“Fish’s points arrive in thoughtful, dense provocations.” —Kirkus Reviews
From celebrated public intellectual and New York Times bestselling author, Stanley Fish, comes an urgent and sharply observed look at one of the most hotly debated issues of our time: freedom of speech.
How does the First Amendment really work? Is it a principle or a value? What is hate speech and should it always be banned? Are we free to declare our religious beliefs in the public square? What role, if any, should companies like Facebook play in policing the exchange of thoughts, ideas, and opinions?
With clarity and power, Stanley Fish, “America’s most famous professor” (BookPage), explores these complex questions in The First. From the rise of fake news, to the role of tech companies in monitoring content (including the President’s tweets), to Colin Kaepernick’s kneeling protest, First Amendment controversies continue to dominate the news cycle. Across America, college campus administrators are being forced to balance free speech against demands for safe spaces and trigger warnings.

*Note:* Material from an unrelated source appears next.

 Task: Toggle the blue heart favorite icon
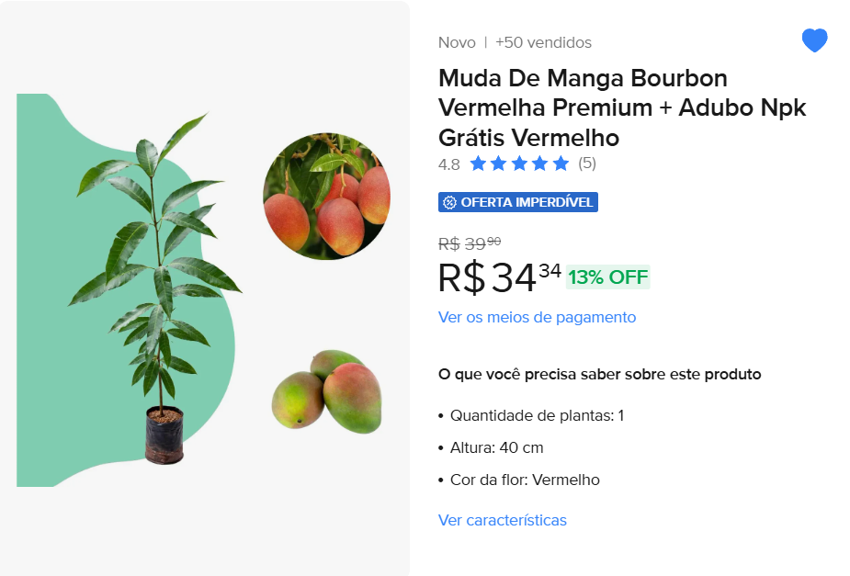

Ultimately, Fish argues, freedom of speech is a double-edged concept; it frees us from constraints, but it also frees us to say and do terrible things. Urgent and controversial, The First is sure to ruffle feathers, spark dialogue, and shine new light on one of America’s most cherished—and debated—constitutional rights.
Stanley Fish is the Davidson-Kahn Distinguished University Professor of Humanities and Law at Florida International University and a visiting professor of law at Cardozo University. He has previously taught at the University of California at Berkeley, Johns Hopkins University, Duke University, and the University of Illinois at Chicago where he was dean of the College of Liberal Arts and Sciences. He has received many honors and awards, including being named the Chicagoan of the Year for Culture. He is the author of many renowned books, including Winning Arguments and How to Write a Sentence: And How to Read One. Fish is a former weekly columnist for The New York Times. His essays and articles have appeared in The Chronicle of Higher Education, Harper’s Magazine, Esquire, and The Atlantic.